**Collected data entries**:
<<<<

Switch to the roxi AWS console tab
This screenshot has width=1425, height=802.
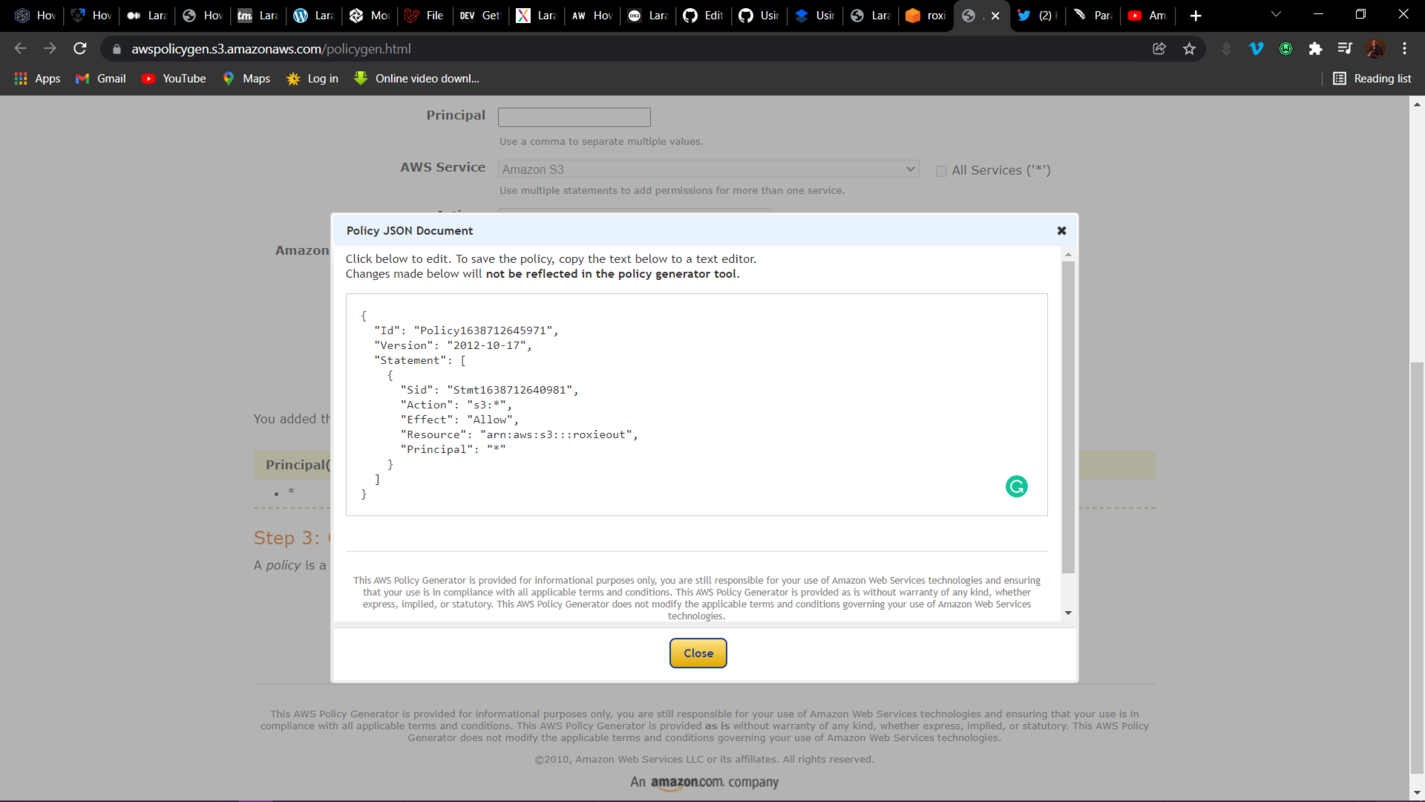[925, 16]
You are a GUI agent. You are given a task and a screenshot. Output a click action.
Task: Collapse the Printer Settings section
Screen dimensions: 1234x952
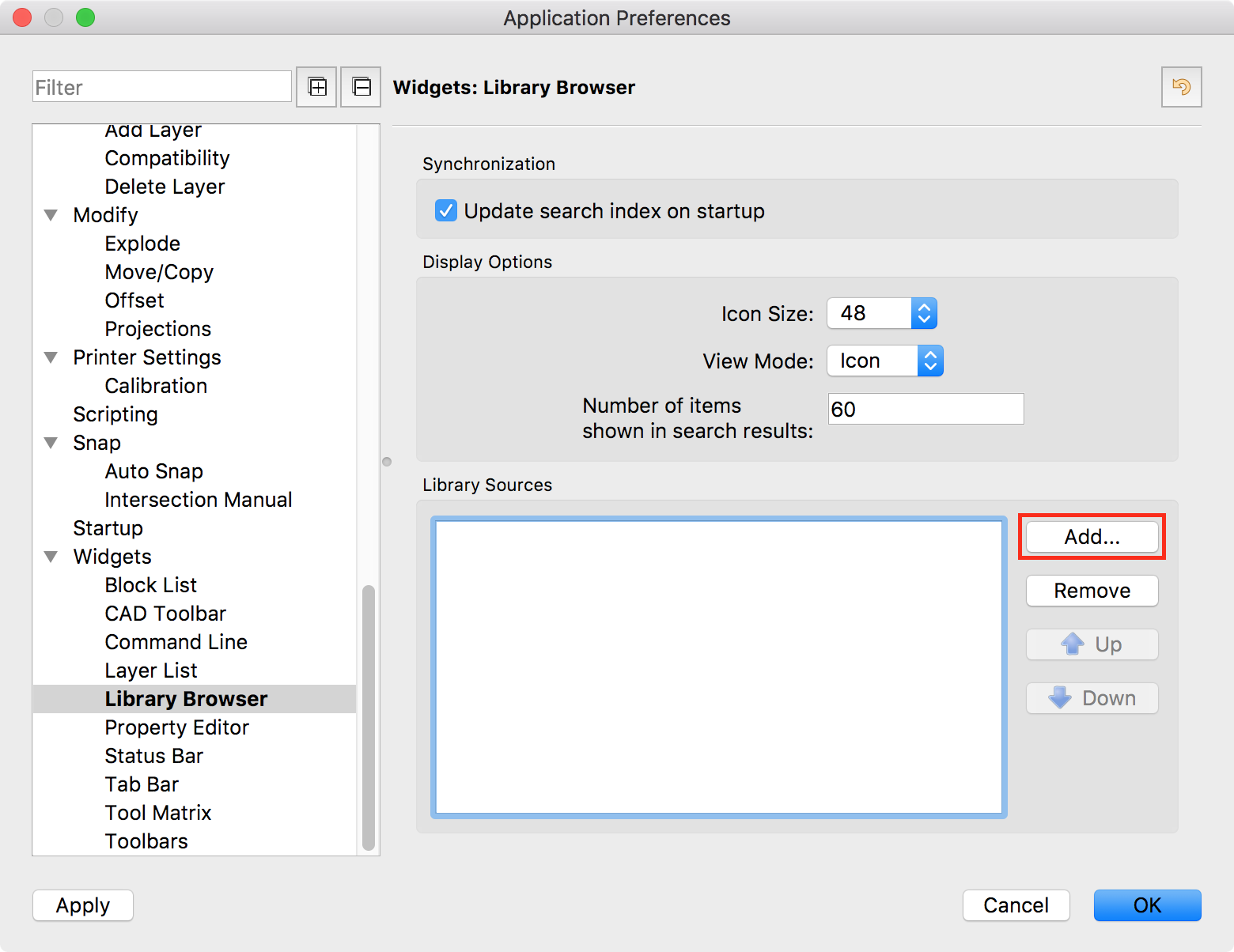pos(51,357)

>>>>

**WHAT YOU HAVE TO DO**:
Only text belongs in the copy: repeat each line of the data exactly and leave out the pictures.

**RESPONSE TO THIS EXERCISE**:
Switch to the roxi AWS console tab
This screenshot has width=1425, height=802.
[925, 16]
You are a GUI agent. You are given a task and a screenshot. Output a click action.
Task: Collapse the Printer Settings section
Screen dimensions: 1234x952
pos(51,357)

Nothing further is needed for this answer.